__EXERCISE DESCRIPTION__.
Reproduce exactly the line containing "This screenshot has height=490, width=964." and each line after it until the listing ends, leaving pictures out.

__DATA TO PROCESS__.
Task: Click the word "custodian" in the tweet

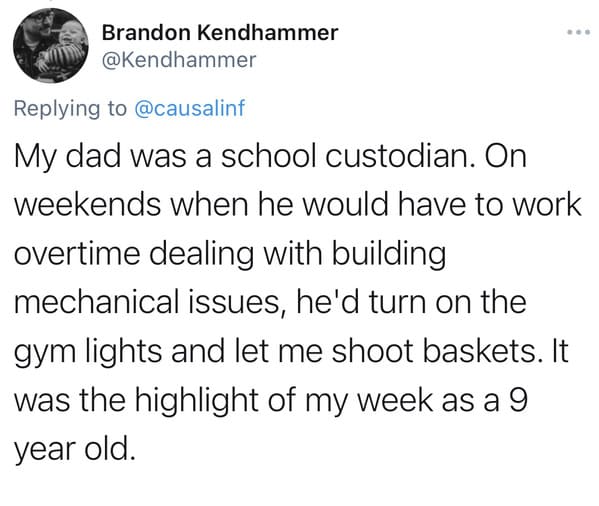Action: pyautogui.click(x=397, y=156)
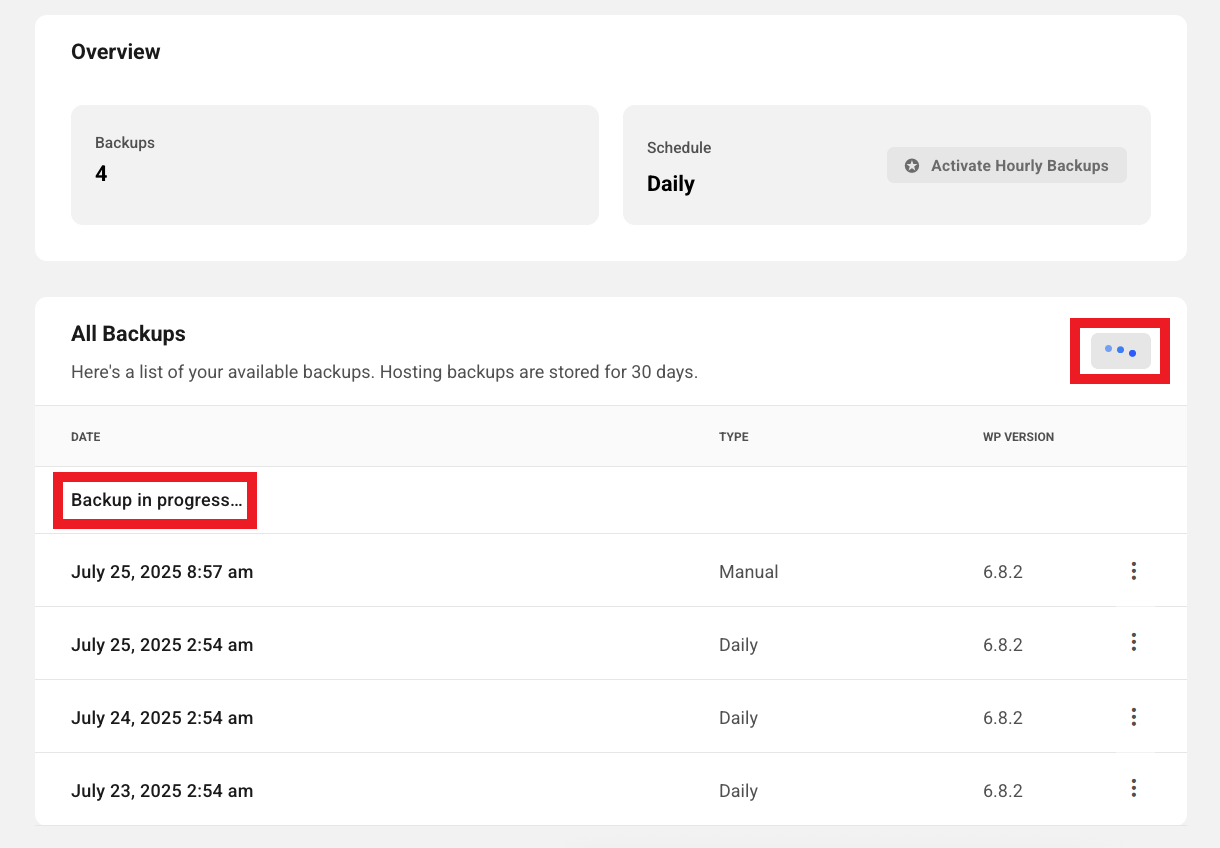Open kebab menu for July 24 backup

click(x=1133, y=716)
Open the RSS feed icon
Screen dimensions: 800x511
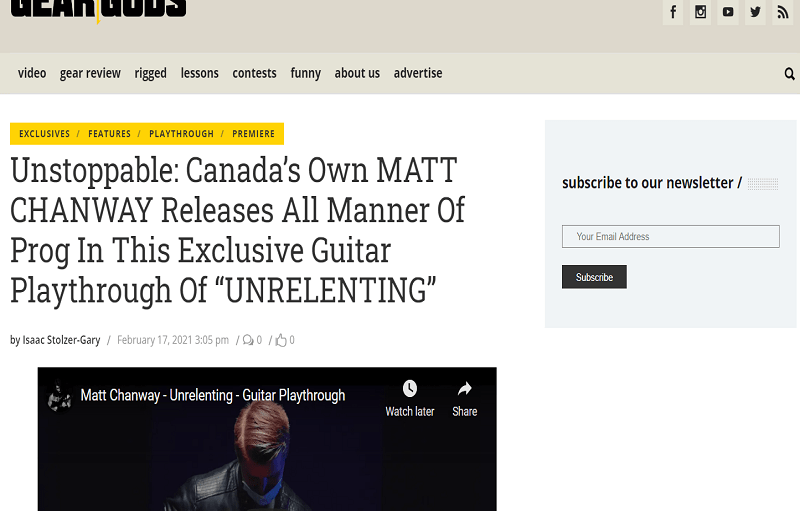783,12
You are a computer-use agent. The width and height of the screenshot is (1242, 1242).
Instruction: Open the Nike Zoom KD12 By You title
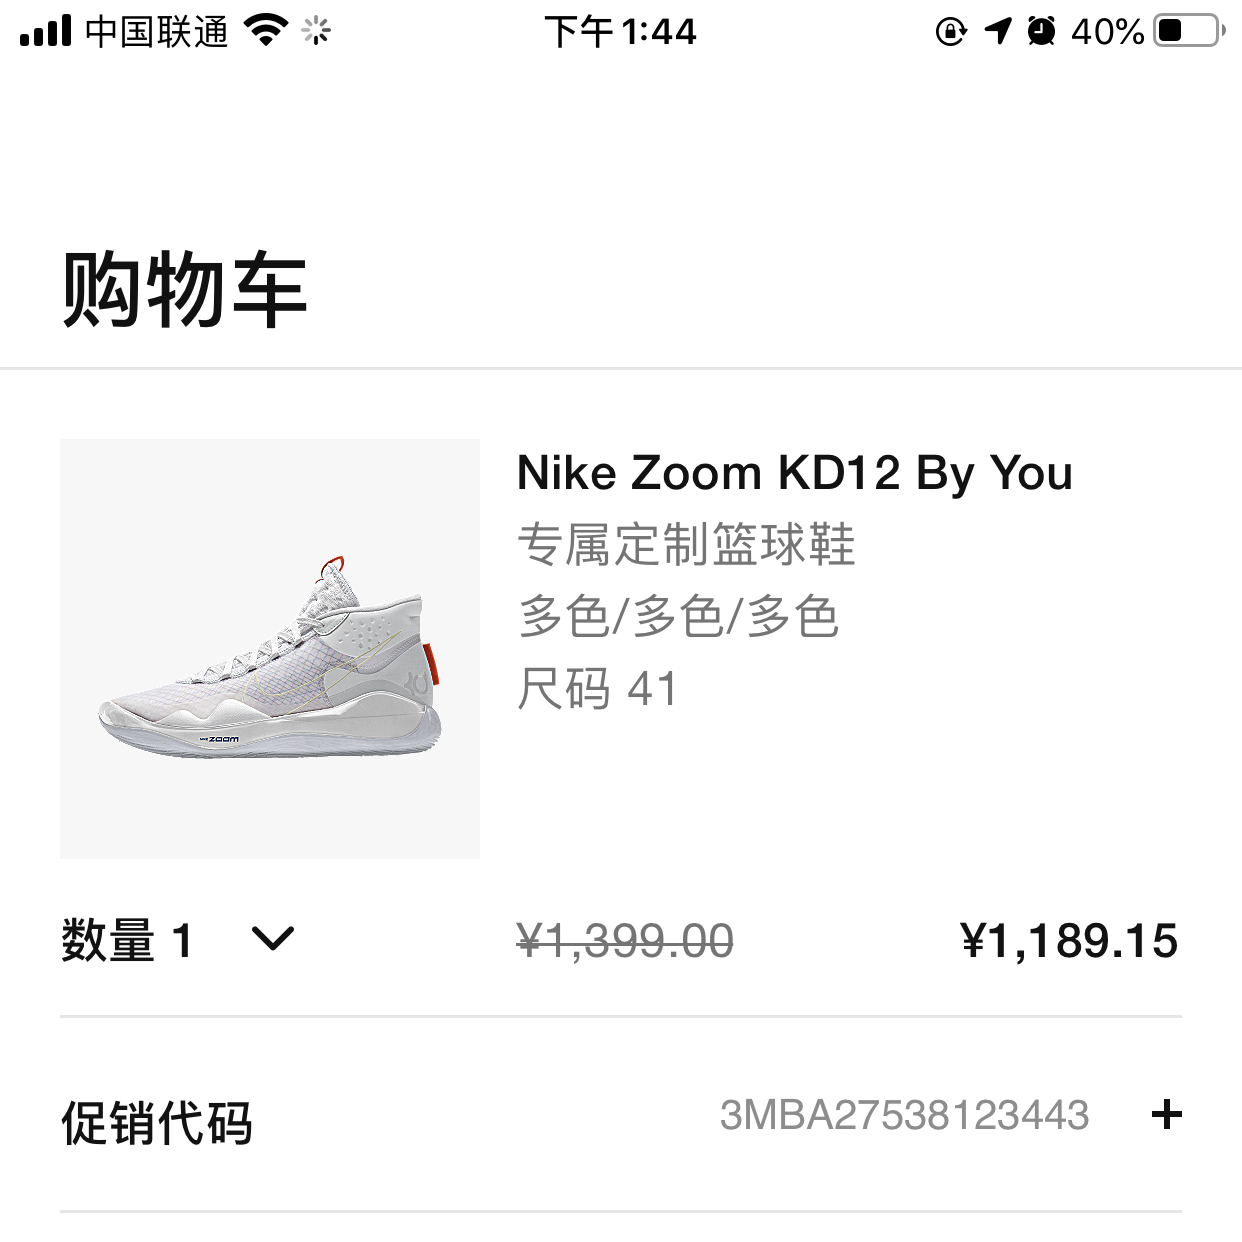794,473
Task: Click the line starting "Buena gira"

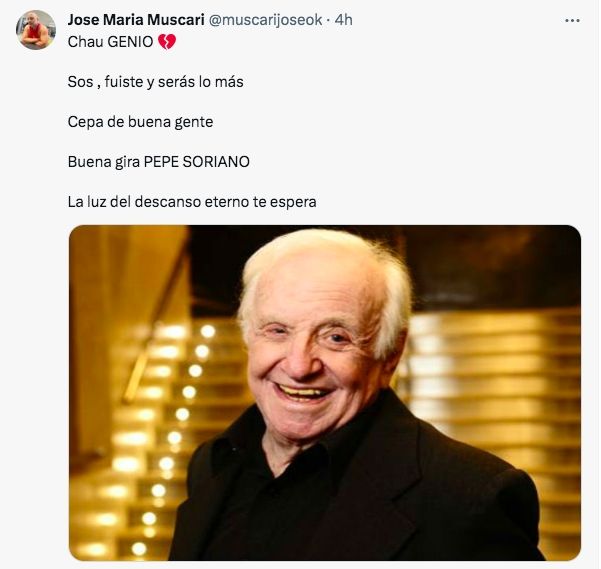Action: coord(159,162)
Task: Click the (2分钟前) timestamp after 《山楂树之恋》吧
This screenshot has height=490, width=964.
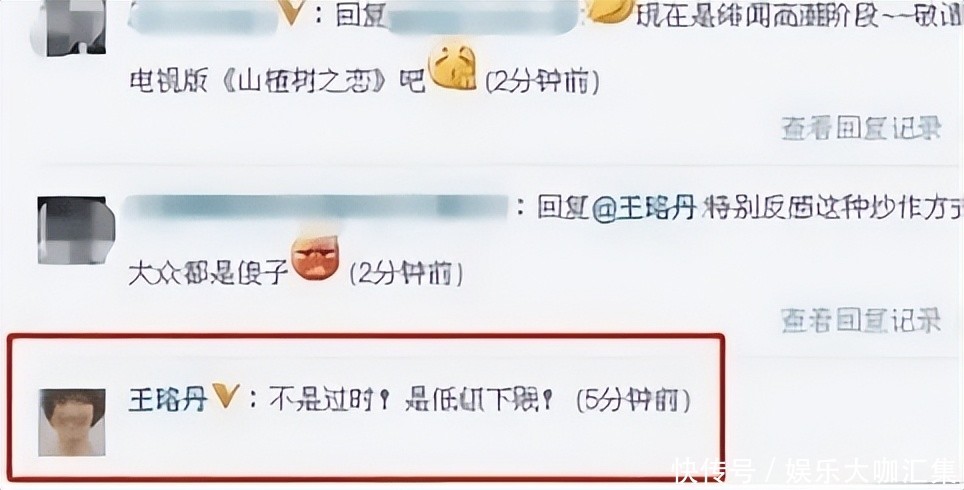Action: click(542, 81)
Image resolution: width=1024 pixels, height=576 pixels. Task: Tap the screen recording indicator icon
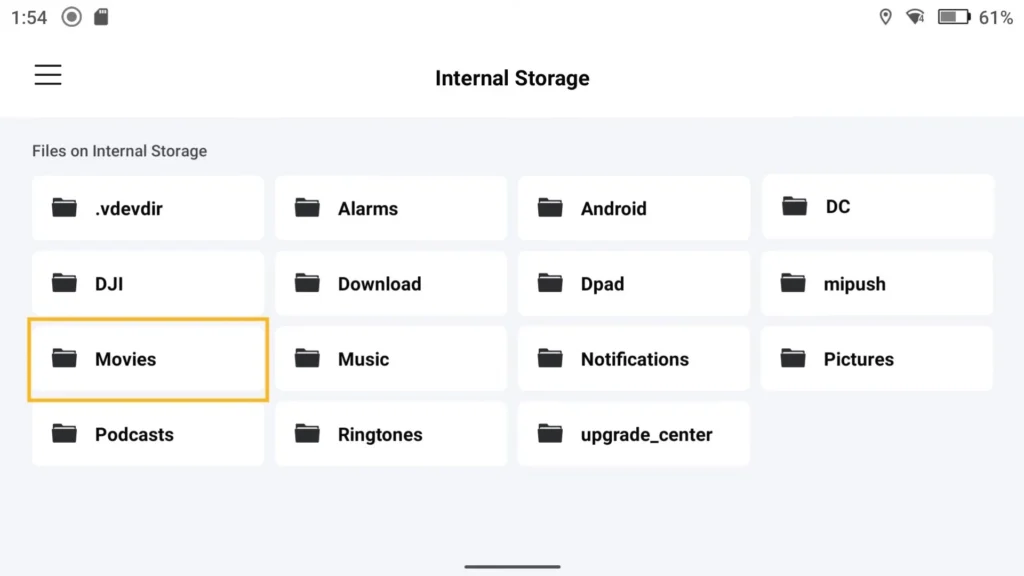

__EXPECTED ANSWER__.
This screenshot has height=490, width=964.
Action: click(542, 81)
Image resolution: width=1024 pixels, height=576 pixels. Task: Tap the screen recording indicator icon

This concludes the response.